Starting with you turning on your own argument from the first page of this very thread. First exotics are easy to get, now they are not that easy.

. . . I don’t know what you’re talking about. I never claimed that exotics were difficult to get. Exotics have never been difficult to get (aside from those very very few that can be turned into Legendaries, of course).

Then going as far as saying exotics have kept a constant price over 2 years. You know, people can use trading post websites to verys imply discredit you, I’d do it myself, but I’m tired of your nonsense.

I’m really not sure where you’re looking, but Exotic armor has always been in the ~1g range, and Exotic weapons in the ~1-3g range. The problem is the cost of things like Ascended, not Exotic armor. You may as well point out that rares can be had for only 30s each, for all it matters to anything.

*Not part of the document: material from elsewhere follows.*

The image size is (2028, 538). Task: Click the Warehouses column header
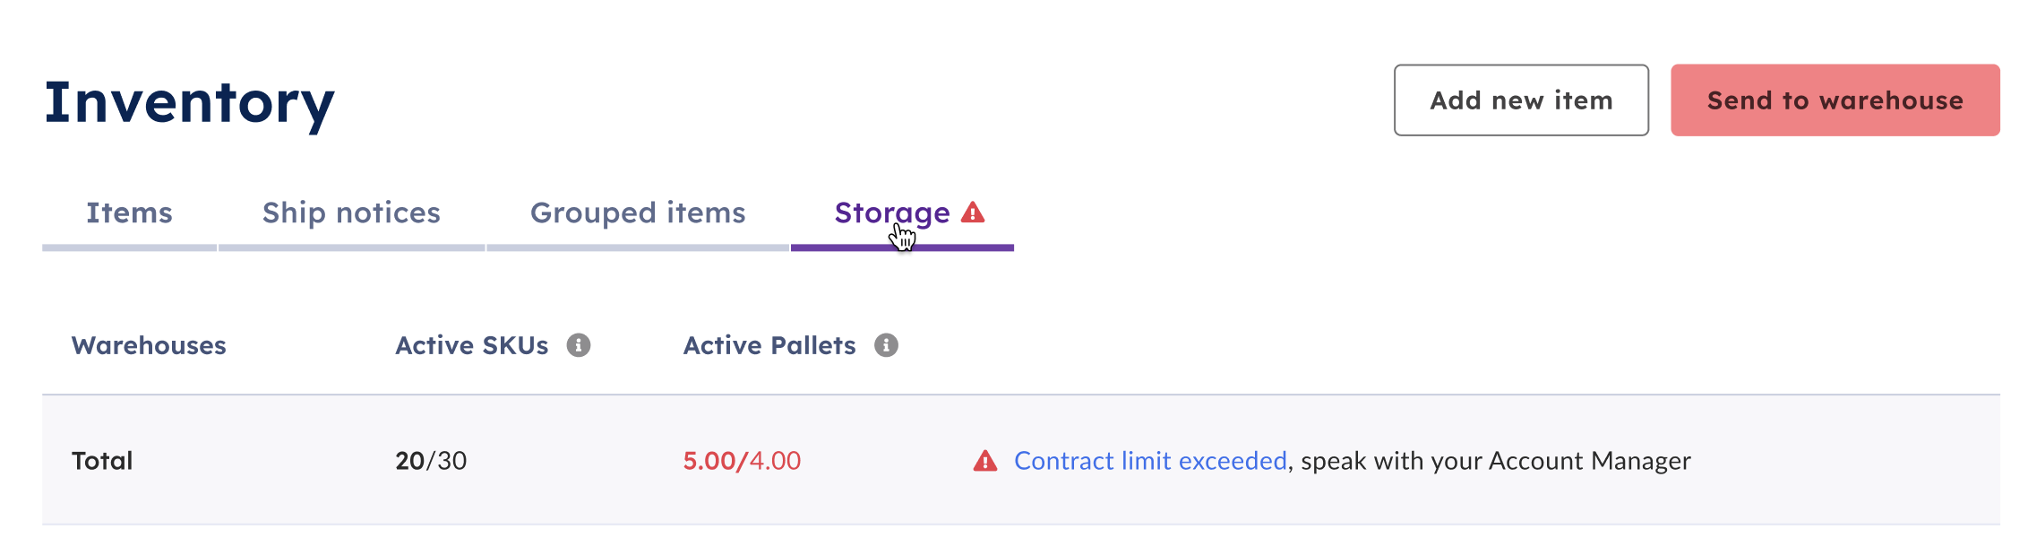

I’ve bolded some of the most obvious nonsense. If you do not understand why scarcity and value is important in precursors, the limit of your economic understanding is more frightening than expected. Then again you’ve proven this over and over again.

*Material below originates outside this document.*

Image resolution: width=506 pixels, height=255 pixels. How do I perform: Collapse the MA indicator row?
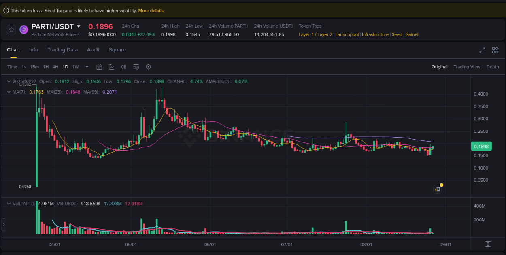point(8,92)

Scarcity is irrelevant to Precursors. Precursors are not important because they are scarce, they are important because they can be turned into Legendaries, and Legendaries look cool. People want Legendaries, they want them not because not many people have them, too many people have them for that to really matter, they want them because they want to have them, so that their characters will have the fancy footprints and attack trails and other nifty effects that the weapons offer. This remains true whether only a few people have them, or everyone has them. For people who do only want them because of some perceived “better than that other guys who doesn’t have one” value, well kitten those guys, they’re jerks anyways.

In the last 90 days (thats how long the api tracks your trading history),
I made a flipping profit of 6875g.
That might seem alot at first sight and is about 76g per day.

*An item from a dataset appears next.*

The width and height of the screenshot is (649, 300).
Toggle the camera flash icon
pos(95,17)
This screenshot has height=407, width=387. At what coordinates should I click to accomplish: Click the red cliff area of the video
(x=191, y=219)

But i also played 8648 hours over the last 1185 days, thats 7.3h per day.

I’m curious what you do during those 7 hours a day. Is that time spent actively engaged in content, or is it time spent hitting “craft” and then sitting back for ten minutes while a queue empties and then repeat, or standing in front of the forge and doubleclicking inventory items over and over. I mean, those are certainly activities, but they are hardly above that “chatting in Lion’s Arch and expecting to get a Legendary” that the elitists so often use as their straw men. Even Silverwaste chest farming is a more active playstyle (and I am not a fan of that either).

So i made a little over 10g per hour flipping.
I dont see that unreasonable and subpar to best farming methods in the past and present.

10g an hour is still more than most players average, those who are not actively farming the most gold-efficient routes. TP farming should not be comparable to the most efficient ways of earning gold from adventuring, it should be comparable to the least efficient methods, because it requires the least investment in the actual core gameplay.

Its on Ohoni anyways to prove that rewards on the trading post are too high.

Well, I just heard from one poster who claims to have made 6875g from trading alone, that’s well more than I’ve heard from most other players.

As things stand, i claim that Anet charged me nearly 4000 gold in fees and taxes in the last three months just so i get to play my favorite content.

Yes, but they only charge it as a fraction of what you bring in. That’s not them “taking” from you. If there was a dungeon you could run that rewarded 10g for completion, but they charged you 1g to enter, that would be ANet giving you 9g, not them taking 1g from you.

If you want to bring psychology into this, then the issue is instant gratification. As several people have stated, anyone can buy and sell items on the TP for whatever value they want. It doesn’t take genius to realize that listing something higher gets you more profit.

It doesn’t, but the average player does not have a good understanding of how to make use of that. You can’t just “set a higher price” and expect to get it back without understanding the system. If you try, you’ll just end up with an item languishing on the TP for months, years, or indefinitely and lost posting fees. To actually make the TP work to your benefit, you need to understand what “higher price” is feasible, a point at which it will eventually sell, and you need to understand how long that may take. Some items you can set slightly below the existing sell price, or even a bit above it, and expect it to sell within 24 hours. Others, you could list at 10% below the existing sell price and it would still never sell because it’s on a downward trend. Most people who buy things for a sell price don’t understand that they could set a buy price for it and recieve the item by the next time they log in at a fraction of the price.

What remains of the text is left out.